Quanto all'incidenza del rapporto di causalità, nel caso di specie trova applicazione la regola dell'articolo 41 c.p., per la quale il rapporto causale tra evento e danno è governato dal principio dell'equivalenza delle condizioni, principio secondo il quale va riconosciuta l'efficienza causale ad ogni antecedente che abbia contribuito, anche in maniera indiretta e remota, alla produzione dell'evento, salvo il temperamento previsto nello stesso articolo 41 c.p., in forza del quale il nesso eziologico è interrotto dalla sopravvenienza di un fattore sufficiente da solo a produrre l'evento, tale da far degradare le cause antecedenti a semplici occasioni (Cass. 9.09.05 n. 17959).

Circa la partecipazione del lavoratore alla causazione dell'evento, deve rilevarsi che le norme sulla prevenzione degli infortuni, sono dirette a tutelare il lavoratore non solo dagli incidenti derivanti dalla sua disattenzione, ma anche da quelli ascrivibili ad imperizia, negligenza ed imprudenza dello stesso. Il datore di lavoro è, pertanto, responsabile dell'infortunio occorso al lavoratore, sia quando ometta le idonee misure protettive, sia quando non accerti e vigili che di queste misure venga fatto effettivamente uso da parte del dipendente. In particolare non assume effetto esimente il concorso di colpa del lavoratore, la cui condotta comporta, invece, l'esonero totale da responsabilità quando presenti i caratteri dell'abnormità, inopinabilità ed esorbitanza, necessariamente riferiti al procedimento lavorativo "tipico" ed alle direttive ricevute, così da porsi come causa esclusiva dell'evento (v. per tutte Cass. 10.09.09 n. 19494).

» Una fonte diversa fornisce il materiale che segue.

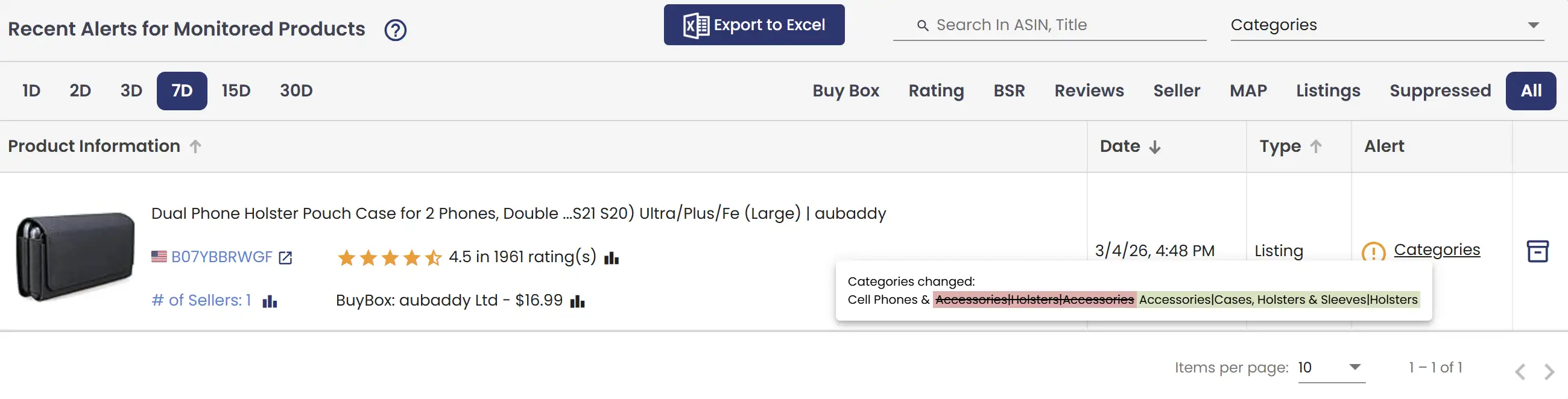Image resolution: width=1568 pixels, height=399 pixels.
Task: Click the Export to Excel button
Action: pyautogui.click(x=754, y=25)
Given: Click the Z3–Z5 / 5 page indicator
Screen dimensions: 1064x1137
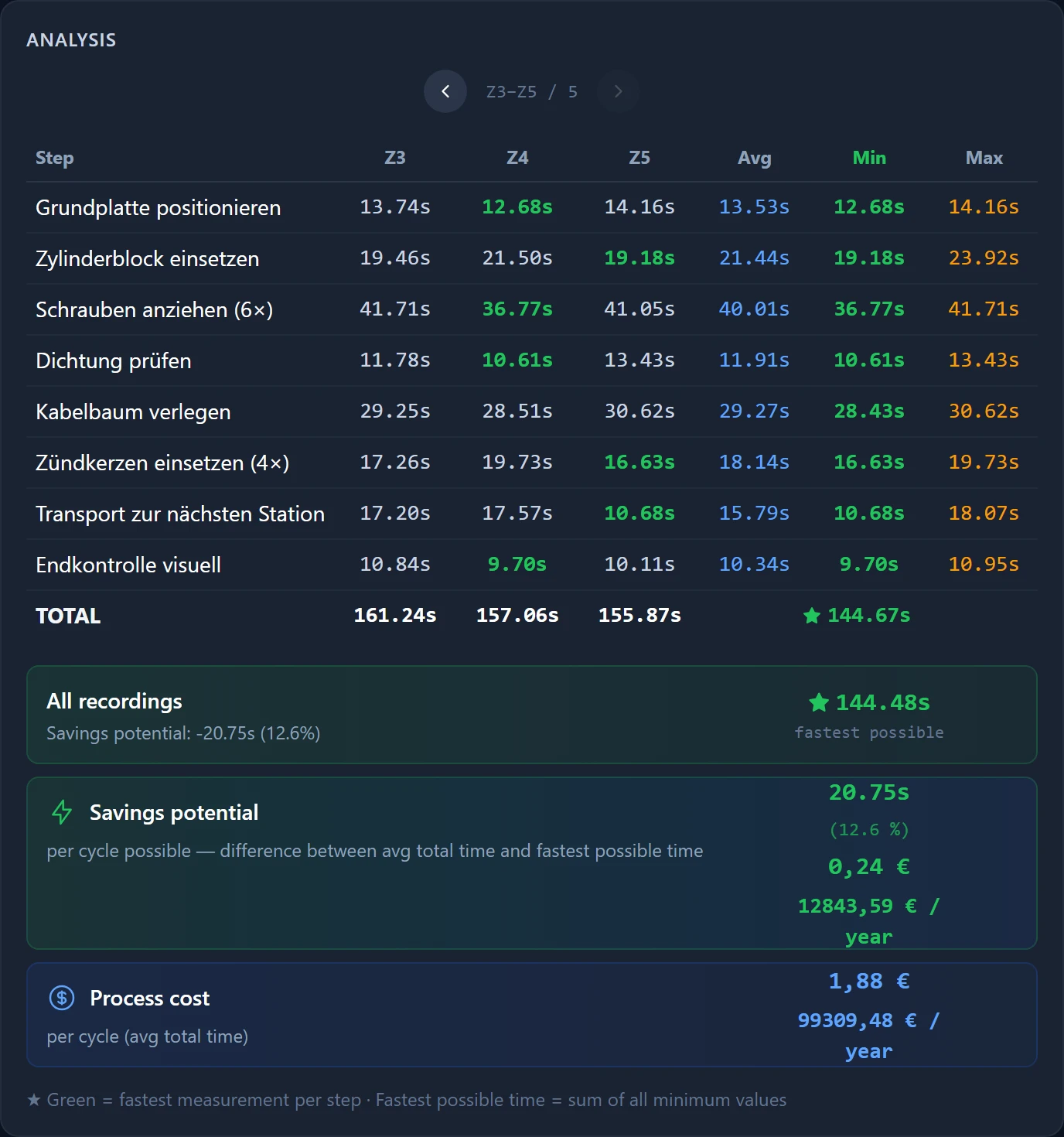Looking at the screenshot, I should point(532,91).
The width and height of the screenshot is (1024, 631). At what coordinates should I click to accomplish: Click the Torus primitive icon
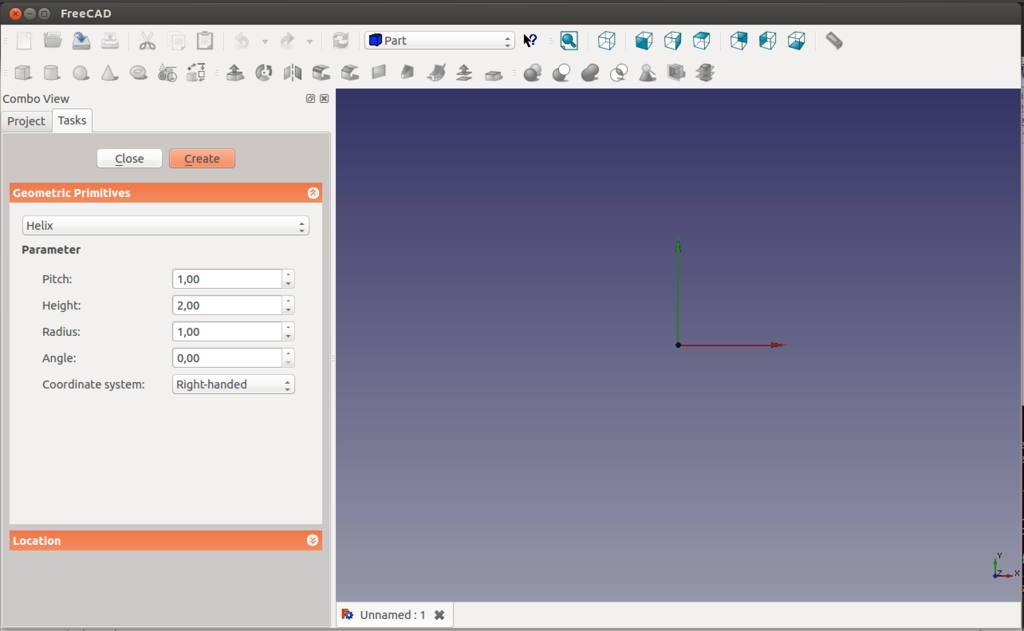click(139, 73)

Circa il comportamento tenuto dal lavoratore deve disattendersi il secondo motivo del ricorso incidentale, in cui si sostiene che non risulterebbe agli atti la circostanza che il *** introdusse la mano nel vano dello sportello laterale della mietitrice, in quanto il giudice avrebbe male interpretato la testimonianza del teste *** resa a verbale del ***. Nella realtà la Corte d'appello dalle dette dichiarazioni trae la conclusione che il lavoratore attuò la manovra pericolosa "introducendo la mano o almeno le dita" nel vano aperto dello sportello, così assegnando una rappresentazione dell'infortunio meccanicamente credibile e logicamente articolata sul piano eziologico.

13.- Sulla base di queste considerazioni, deve rilevarsi che la Corte d'appello abbia fatto corretta applicazione dei principi in materia di causalità ed abbia congruamente individuato il comportamento concausale del lavoratore. Sono pertanto da disattendere i motivi terzo e quarto del ricorso principale ed il motivo secondo dell'incidentale.

14.- In conclusione entrambi i ricorsi sono infondati e debbono essere rigettati, con compensazione delle spese del giudizio di legittimità.



P.Q.M.





La Corte riunisce i ricorsi e li rigetta, compensando tra le parti le spese del giudizio di legittimità.